Quinn took turns handing the stick off periodically to his two companions. They moved slowly, trying to ensure that somehow they didn’t pass right by the entrance. Elyssa worked mostly silently while Janus paused every few minutes to complain when it was his turn.

Quinn dug the stick deep into the mud, hoping to find something hidden behind it. But the only thing he felt was more mud. He hit something solid a few times and always felt a surge of hope. But they were just small rocks — not even big enough to get a foothold on so that someone could climb higher.
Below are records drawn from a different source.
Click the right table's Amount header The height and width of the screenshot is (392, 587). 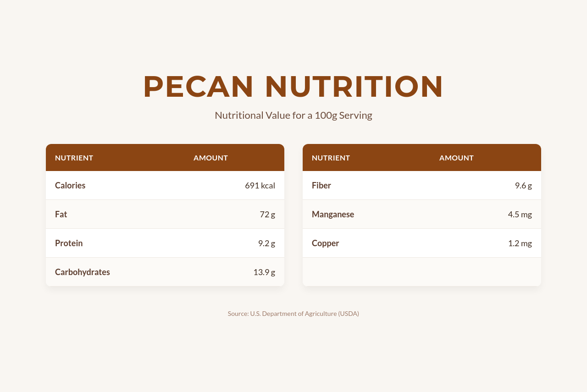[456, 158]
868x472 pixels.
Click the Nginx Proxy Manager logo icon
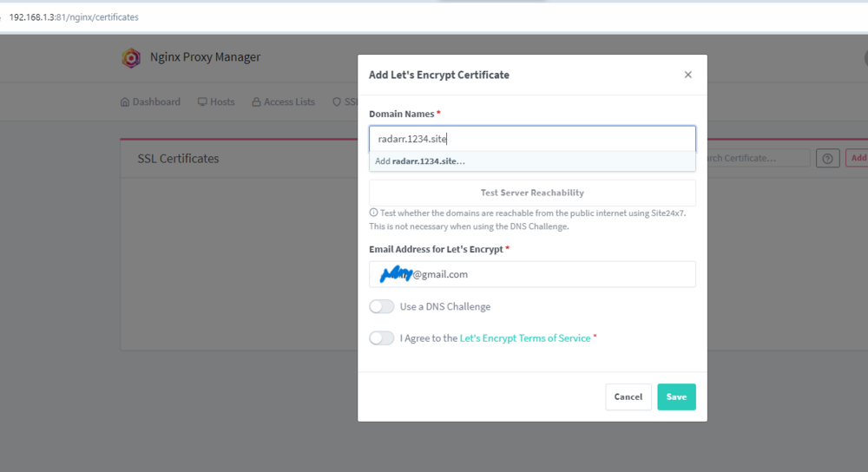[x=131, y=57]
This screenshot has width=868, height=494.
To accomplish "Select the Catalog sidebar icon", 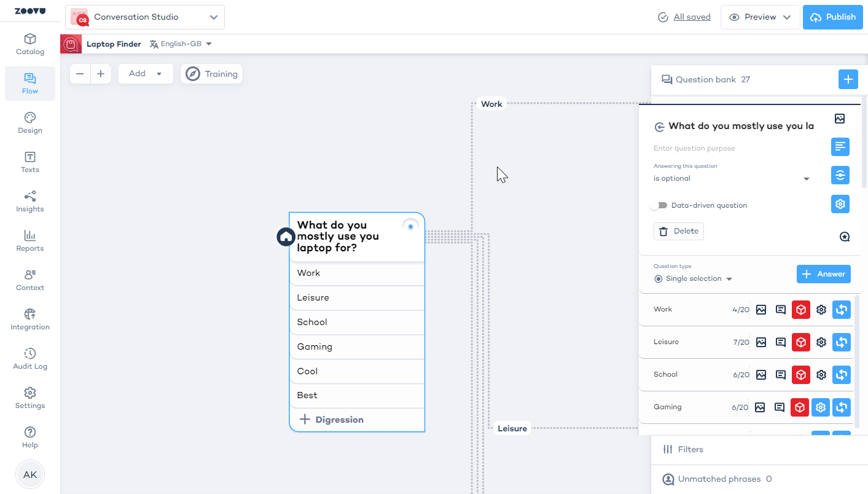I will [x=29, y=43].
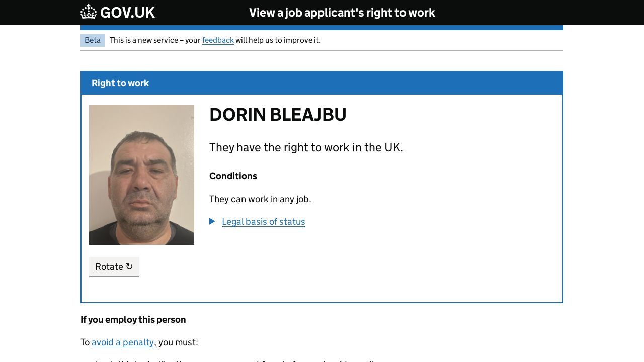644x362 pixels.
Task: Open the feedback link
Action: click(218, 40)
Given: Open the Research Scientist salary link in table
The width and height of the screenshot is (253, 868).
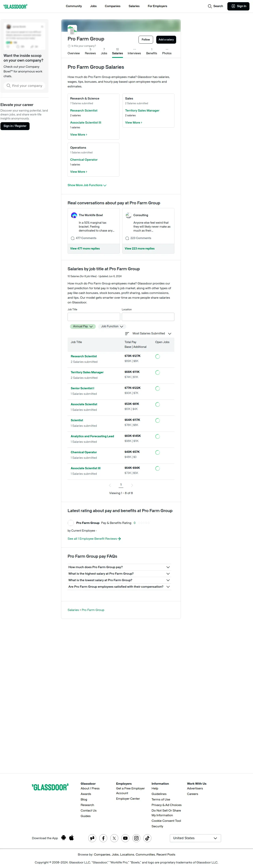Looking at the screenshot, I should pos(84,356).
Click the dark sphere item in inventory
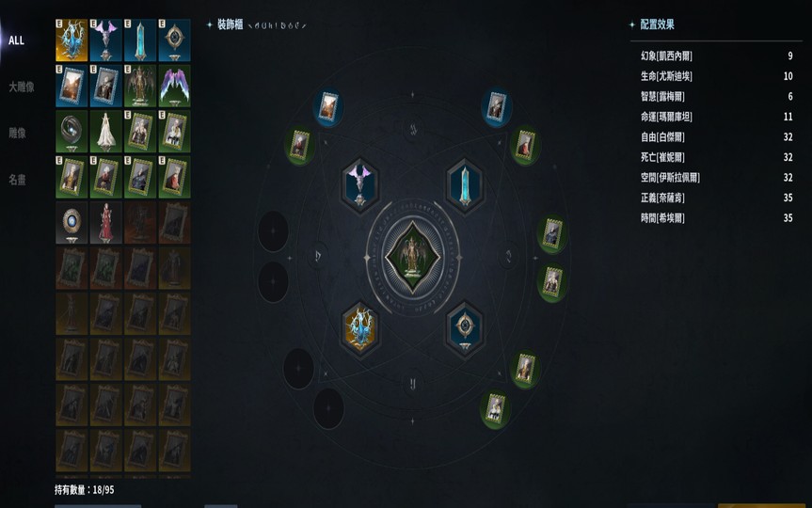 72,132
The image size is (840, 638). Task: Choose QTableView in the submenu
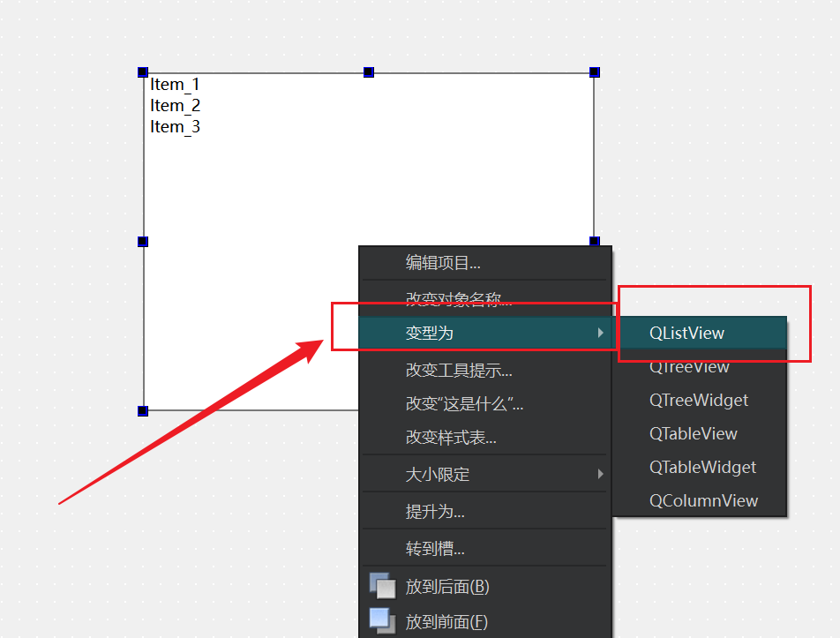[x=693, y=433]
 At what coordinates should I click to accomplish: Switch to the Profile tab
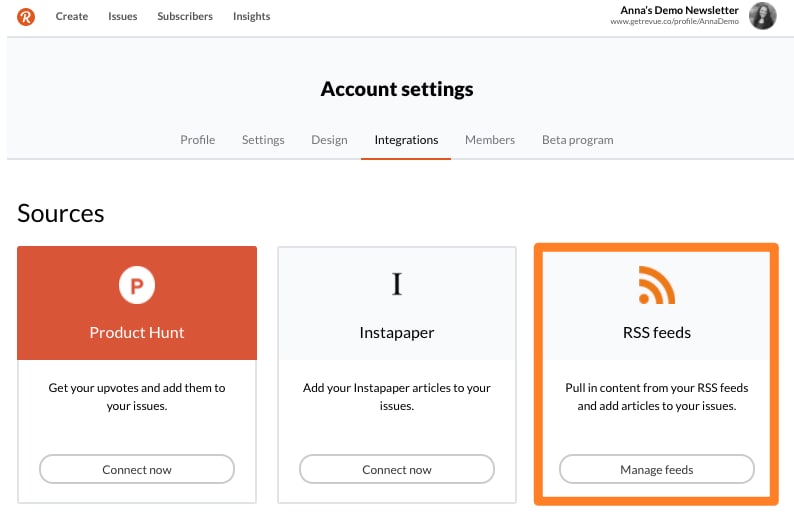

“How long have you two known each other?” Elyssa asked when they had been going for an hour. Quinn kept hoping he would hear Buzz shouting. Pretty soon they were going to be close enough to meet up again, and he had no idea what their next plan would be if this failed.

“Since high school,” Janus said. “I moved to Virginia when I was about 16. Most people found me a bit... odd.”

“You are a bit odd,” Quinn said. He kept prodding with his stick.

“Yeah, but I was his kind of odd,” Janus finished. “Anyway, except for college and a brief period when Quinn moved downtown to cover Capitol Hill, we’ve hung out ever since.”

“It must be nice to have such a long-lasting friendship,” Elyssa said.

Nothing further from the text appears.